Later that day, the women on the team adopted additional safety protocols of their own, said Nicole Ross, a veteran fencer on the team: locking their doors, scanning hallways and walkways wherever they went. The buildings within the Olympic Village had no security, several fencers recalled. Once inside, Hadzic was free to roam.
On July 21, when Dubrovich learned that Hadzic was disputing the safety plan — requesting to be moved from his hotel to the Olympic Village — she was sitting on the lawn outside the Team USA building, relaxing with a few other members of the team. Ross joined the last-minute Zoom meeting on her cellphone, and everyone gathered around.
Sara Pflipsen, senior counsel with the U.S. Olympic Committee, explained that there would be an arbitration the following evening to decide whether Hadzic would be allowed to sleep in the Olympic Village, less than 48 hours before the first fencing competition. Reisinger and Pflipsen apologized for the inconvenience and distraction, several fencers recall, emphasizing that team members did not have to participate in the hearing. A lawyer affiliated with the U.S. Olympic Committee would be there to represent them. (Pflipsen did not respond to a request for comment.)
Several female fencers immediately voiced concerns, Hurley said. The stakes seemed clear, she said: If no one directly affected by Hadzic’s presence spoke up, he’d be more likely to win.
“The onus is on us to defend the safety plan," Ross remembers saying on the call. “The outcome might be different if we aren’t involved."

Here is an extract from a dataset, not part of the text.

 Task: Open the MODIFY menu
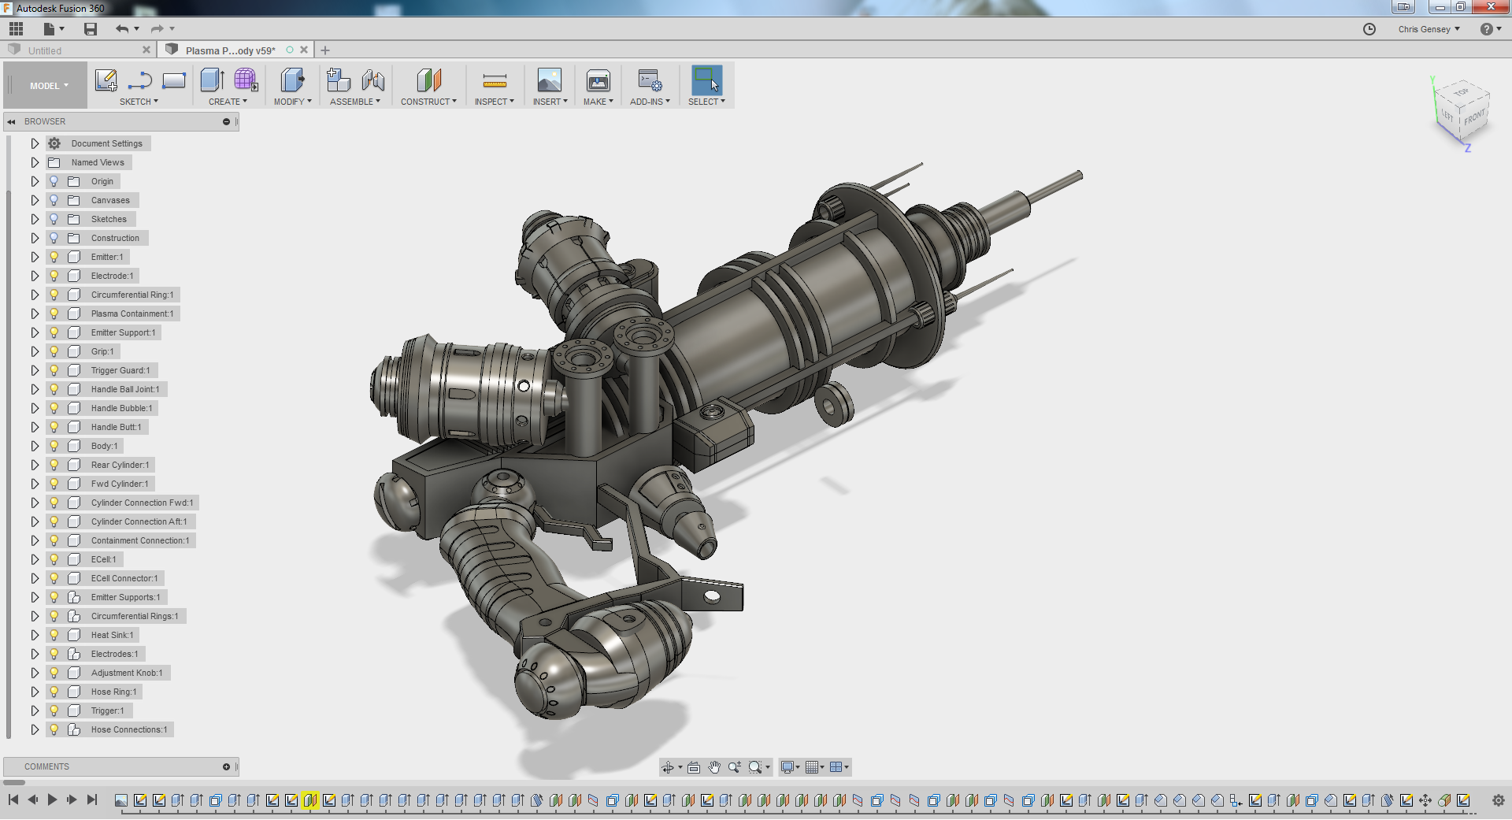292,102
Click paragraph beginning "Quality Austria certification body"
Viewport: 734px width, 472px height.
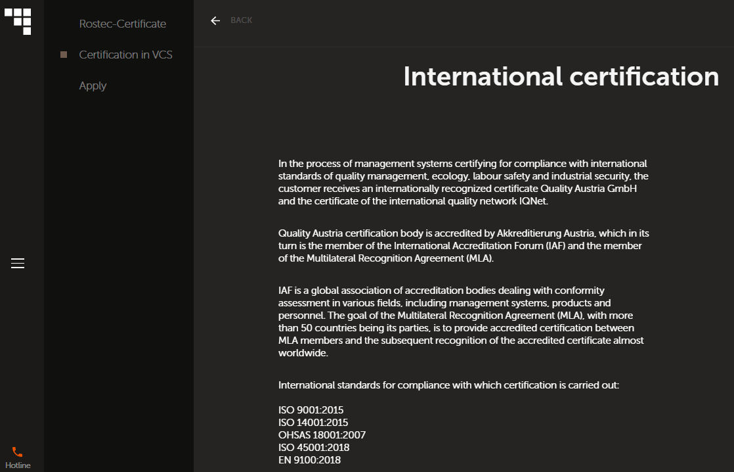click(464, 246)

Kat Holmes, another Olympic fencer, was asked to draft a letter on behalf of the team. If Hadzic was allowed to stay in the village, she wrote, the team would feel “extremely unsafe.” “While we need to focus on competing,” the letter continued, “we do not want our voices to be silenced as a result of timing and circumstance.”
Hadzic challenged the safety plan because it was unfair, he said, based on allegations that weren’t true. With the safety plan in place, he said, he couldn’t enjoy the Olympics he’d earned the right to compete in. “I was an outcast. I was completely ostracized.”

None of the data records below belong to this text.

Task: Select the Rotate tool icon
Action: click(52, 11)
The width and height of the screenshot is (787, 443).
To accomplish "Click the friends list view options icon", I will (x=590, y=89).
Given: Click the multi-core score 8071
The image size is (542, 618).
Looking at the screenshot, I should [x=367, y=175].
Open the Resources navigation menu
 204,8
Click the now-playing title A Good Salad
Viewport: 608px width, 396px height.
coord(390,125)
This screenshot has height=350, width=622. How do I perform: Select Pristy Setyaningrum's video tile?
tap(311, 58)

Holmes, who was scheduled to compete on the morning of July 24, read the letter at the arbitration on the night of July 22, submitting to cross-examination by Hadzic’s lawyer.
The judge immediately ruled to uphold the safety plan.
Still, Hurley said, the arbitration took a major toll on the team, and especially Holmes, who was among the first fencers to compete. She was supposed to be focused on the event she’d spent years training for.
That night, Holmes returned to her bedroom in tears.
Some women on the fencing team say they are disappointed with their performance in Tokyo. They came back with two medals, fewer than they’d been hoping for. Hadzic, an alternate, never actually competed.
Fencing requires intense concentration and a sense of “inner calm,” Ross said. And while she believes in her ability to perform under even the most difficult circumstances, she said, “it’s impossible to ignore the onus that was put on us as athletes at these Games.”
The next major fencing competition is in October. Hurley said she wouldn’t be surprised to see Hadzic there.
“It just seems like everything has failed to protect female athletes up until this point, so why wouldn’t that continue?” said Kelley Hurley, another Olympic fencer and Courtney’s sister. “I’ve heard nothing to make me feel like that will change.”
Now that the Olympics are over, everyone on the team is waiting for the results of the SafeSport investigation, which has been pending since early May. There doesn’t seem to be much momentum behind it, said the Team USA official. She asked the organization to contact her for her interview after she returned from the Olympics, she said.
After three weeks at home, she said, she was tired of waiting for SafeSport to email her — so she typed out a message and emailed them.